Alya Aglan et Jean-Pierre Azéma
Paris, Edition Flammarion, 2002, 318 pages

Voici la biographie à plusieurs voix de Jean Cavaillès, philosophe et résistant " hors du commun ", figure isolée, dont Christian Pineau écrit " Ce professeur aux gestes vifs, aux yeux brillants...différent des hommes que j'ai rencontrés jusqu'ici....ayant plus le goût du combat que celui de la conspiration, le mot Résistance a pour lui son véritable nom ". Issu d'une longue lignée huguenote du sud-ouest, élevé dans les valeurs de l'honneur et du patriotisme, de la foi et de la rigueur protestantes, ses études se déroulèrent au gré des affectations de son père officier.

En 1923 il entre à l'Ecole normale supérieure où, reçu premier, Raymond Aron qui fut son condisciple, le décrit comme " assez solitaire, souvent muré dans ses méditations.... Nous l'admirions un peu de loin.... ". A vingt-quatre ans, il passe son agrégation de philosophie.
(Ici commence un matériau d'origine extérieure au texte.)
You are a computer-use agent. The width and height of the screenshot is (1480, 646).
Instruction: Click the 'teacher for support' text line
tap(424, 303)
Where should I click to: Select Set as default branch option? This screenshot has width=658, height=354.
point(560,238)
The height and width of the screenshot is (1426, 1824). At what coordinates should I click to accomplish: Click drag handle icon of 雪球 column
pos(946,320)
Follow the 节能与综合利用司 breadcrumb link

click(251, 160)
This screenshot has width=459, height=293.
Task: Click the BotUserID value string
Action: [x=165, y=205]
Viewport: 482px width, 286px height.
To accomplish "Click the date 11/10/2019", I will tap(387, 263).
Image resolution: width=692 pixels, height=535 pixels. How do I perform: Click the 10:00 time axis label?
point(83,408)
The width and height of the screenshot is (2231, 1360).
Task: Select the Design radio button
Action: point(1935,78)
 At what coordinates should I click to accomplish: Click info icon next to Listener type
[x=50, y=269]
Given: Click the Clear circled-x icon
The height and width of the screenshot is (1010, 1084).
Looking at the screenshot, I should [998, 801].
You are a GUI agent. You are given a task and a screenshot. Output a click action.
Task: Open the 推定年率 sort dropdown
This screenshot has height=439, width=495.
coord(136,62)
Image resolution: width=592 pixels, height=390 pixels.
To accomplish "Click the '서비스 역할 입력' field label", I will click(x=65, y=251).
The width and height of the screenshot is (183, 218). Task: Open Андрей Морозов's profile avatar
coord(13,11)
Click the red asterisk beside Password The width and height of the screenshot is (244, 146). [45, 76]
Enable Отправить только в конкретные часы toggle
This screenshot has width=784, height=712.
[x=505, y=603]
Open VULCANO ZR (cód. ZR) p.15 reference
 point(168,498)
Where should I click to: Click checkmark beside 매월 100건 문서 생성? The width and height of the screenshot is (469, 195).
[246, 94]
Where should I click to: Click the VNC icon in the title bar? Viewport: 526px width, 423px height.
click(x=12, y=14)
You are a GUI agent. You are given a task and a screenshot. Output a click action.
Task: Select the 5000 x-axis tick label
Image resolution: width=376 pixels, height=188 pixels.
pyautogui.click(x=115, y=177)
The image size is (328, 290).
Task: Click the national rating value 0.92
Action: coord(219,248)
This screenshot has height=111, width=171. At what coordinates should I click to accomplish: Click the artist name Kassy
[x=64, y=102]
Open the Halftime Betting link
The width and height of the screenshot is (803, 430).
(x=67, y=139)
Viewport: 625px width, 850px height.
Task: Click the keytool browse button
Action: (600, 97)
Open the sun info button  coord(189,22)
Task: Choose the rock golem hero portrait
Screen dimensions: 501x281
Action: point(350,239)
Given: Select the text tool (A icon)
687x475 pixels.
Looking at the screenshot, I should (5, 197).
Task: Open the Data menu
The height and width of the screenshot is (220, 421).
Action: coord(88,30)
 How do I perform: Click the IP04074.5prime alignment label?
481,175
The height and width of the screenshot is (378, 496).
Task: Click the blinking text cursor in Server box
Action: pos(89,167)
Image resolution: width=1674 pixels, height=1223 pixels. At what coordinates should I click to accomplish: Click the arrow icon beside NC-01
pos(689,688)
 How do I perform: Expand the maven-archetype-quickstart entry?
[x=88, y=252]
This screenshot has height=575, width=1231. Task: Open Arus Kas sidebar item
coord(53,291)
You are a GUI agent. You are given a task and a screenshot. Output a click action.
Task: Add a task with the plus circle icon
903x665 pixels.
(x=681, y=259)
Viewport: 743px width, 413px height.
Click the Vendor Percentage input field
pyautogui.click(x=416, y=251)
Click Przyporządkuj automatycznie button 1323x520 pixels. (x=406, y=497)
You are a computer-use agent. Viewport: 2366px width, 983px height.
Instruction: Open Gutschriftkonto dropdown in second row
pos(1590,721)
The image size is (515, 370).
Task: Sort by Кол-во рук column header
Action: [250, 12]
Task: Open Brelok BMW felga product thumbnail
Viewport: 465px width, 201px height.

On suit le parcours de ce normalien, l'évolution de sa pensée toute entière tendue, avant 1935, à l'approfondissement de sa réflexion philosophique, grâce aux lettres que Jean Cavaillès écrivait surtout à sa soeur Gabrielle Ferrières, qui fut sa confidente, et qui permit à Nicole Racine, spécialiste de l'histoire des intellectuels, de consulter cette abondante correspondance et d'en faire une pertinente analyse.

Comme beaucoup d'élèves, en particulier ceux de la rue d'Ulm des premières années d'après la Grande Guerre, il se passionne pour la politique dans une mouvance intellectuelle plutôt socialisante et pacifiste, que sa sensibilité sociale chrétienne acceptait d'autant mieux. Très tôt, il s'engage dans un " groupe chrétien protestant " à volonté oecuménique et vivra, au début des années 30, " cette expérience religieuse " avec intensité.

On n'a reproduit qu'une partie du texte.